Water Quality Efforts Blossom in the Cedar Valley

posted 6/6/2024

CEDAR RAPIDS, Iowa (IAWA) – In 2008, the Cedar River – namesake of the city of Cedar Rapids – surged from its banks to leave more than a tenth of the city in muck and destruction. That disaster, among the worst in the state’s history, remains a fresh memory for the city’s residents and leaders 16 years later.

One of those leaders is Mary Beth Stevenson, who has her eyes uphill and upstream along the Cedar River. As the city’s Watersheds & Source Water Program Manager, she has helped farmers add more than 10,000 acres of cover crops to fields in the surrounding countryside. Among their other benefits, cover crops slow down runoff by improving rain infiltration into the soil. That slowed runoff helps lower flooding risks while also enhancing water quality. 
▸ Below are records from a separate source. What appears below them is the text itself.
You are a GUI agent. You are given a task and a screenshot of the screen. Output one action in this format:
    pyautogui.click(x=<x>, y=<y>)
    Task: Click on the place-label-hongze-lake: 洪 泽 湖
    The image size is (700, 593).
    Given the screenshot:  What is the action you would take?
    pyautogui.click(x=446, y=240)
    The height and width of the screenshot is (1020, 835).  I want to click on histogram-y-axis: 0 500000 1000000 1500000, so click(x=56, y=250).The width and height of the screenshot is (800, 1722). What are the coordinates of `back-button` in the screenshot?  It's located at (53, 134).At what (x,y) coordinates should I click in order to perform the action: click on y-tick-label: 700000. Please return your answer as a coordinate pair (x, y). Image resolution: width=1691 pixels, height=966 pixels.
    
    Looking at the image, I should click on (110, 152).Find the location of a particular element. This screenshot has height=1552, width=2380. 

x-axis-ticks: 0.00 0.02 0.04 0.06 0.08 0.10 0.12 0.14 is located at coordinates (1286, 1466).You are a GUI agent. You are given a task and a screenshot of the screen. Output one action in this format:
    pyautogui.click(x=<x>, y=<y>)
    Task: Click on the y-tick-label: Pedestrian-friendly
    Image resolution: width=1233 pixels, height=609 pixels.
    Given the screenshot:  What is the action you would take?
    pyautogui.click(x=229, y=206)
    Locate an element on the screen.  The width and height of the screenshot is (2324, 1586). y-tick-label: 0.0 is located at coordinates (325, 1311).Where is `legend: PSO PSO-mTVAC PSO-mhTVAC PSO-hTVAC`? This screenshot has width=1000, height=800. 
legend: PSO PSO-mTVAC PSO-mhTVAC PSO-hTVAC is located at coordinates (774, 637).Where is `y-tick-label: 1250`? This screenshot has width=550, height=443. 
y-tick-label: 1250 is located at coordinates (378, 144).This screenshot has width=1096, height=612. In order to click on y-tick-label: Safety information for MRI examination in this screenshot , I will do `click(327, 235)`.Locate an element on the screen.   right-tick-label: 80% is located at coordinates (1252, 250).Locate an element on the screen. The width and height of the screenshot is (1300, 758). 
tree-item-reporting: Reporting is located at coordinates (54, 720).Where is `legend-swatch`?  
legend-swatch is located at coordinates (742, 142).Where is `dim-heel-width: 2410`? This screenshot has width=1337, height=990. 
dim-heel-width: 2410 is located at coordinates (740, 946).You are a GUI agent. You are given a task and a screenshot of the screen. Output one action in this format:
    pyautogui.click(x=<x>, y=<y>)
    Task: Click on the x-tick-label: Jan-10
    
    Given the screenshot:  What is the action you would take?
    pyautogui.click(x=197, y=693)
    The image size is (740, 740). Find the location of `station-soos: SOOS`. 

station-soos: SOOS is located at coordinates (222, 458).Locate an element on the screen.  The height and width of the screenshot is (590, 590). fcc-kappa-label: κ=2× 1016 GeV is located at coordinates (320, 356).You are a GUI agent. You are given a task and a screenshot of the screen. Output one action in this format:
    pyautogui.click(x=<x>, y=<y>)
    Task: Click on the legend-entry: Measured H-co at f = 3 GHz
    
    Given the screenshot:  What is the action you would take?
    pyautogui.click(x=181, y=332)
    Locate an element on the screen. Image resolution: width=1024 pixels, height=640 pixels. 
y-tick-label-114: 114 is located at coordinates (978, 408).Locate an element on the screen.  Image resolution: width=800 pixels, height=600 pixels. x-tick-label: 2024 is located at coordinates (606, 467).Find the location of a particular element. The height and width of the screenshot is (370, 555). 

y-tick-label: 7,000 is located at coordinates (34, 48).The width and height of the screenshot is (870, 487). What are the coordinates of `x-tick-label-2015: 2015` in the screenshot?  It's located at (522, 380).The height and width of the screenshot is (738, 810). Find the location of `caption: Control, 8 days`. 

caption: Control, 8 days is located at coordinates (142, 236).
Right now, water quality is Stevenson’s main focus. Under her watch, new edge-of-field practices are springing up in the Cedar Valley thanks to cost share from the Cedar River Source Water Partnership (CRSWP) this spring.

Edge-of-field practices include buried trenches of wood chips called bioreactors. The wood chips host microbes that feed on nitrates in runoff water. Saturated buffers – buried pipes that divert runoff from field drainage tiles toward grassy stream edges – are another common edge-of-field practice. Both can remove half or more of the nitrates that would otherwise flow toward the Cedar Rapids water treatment plant.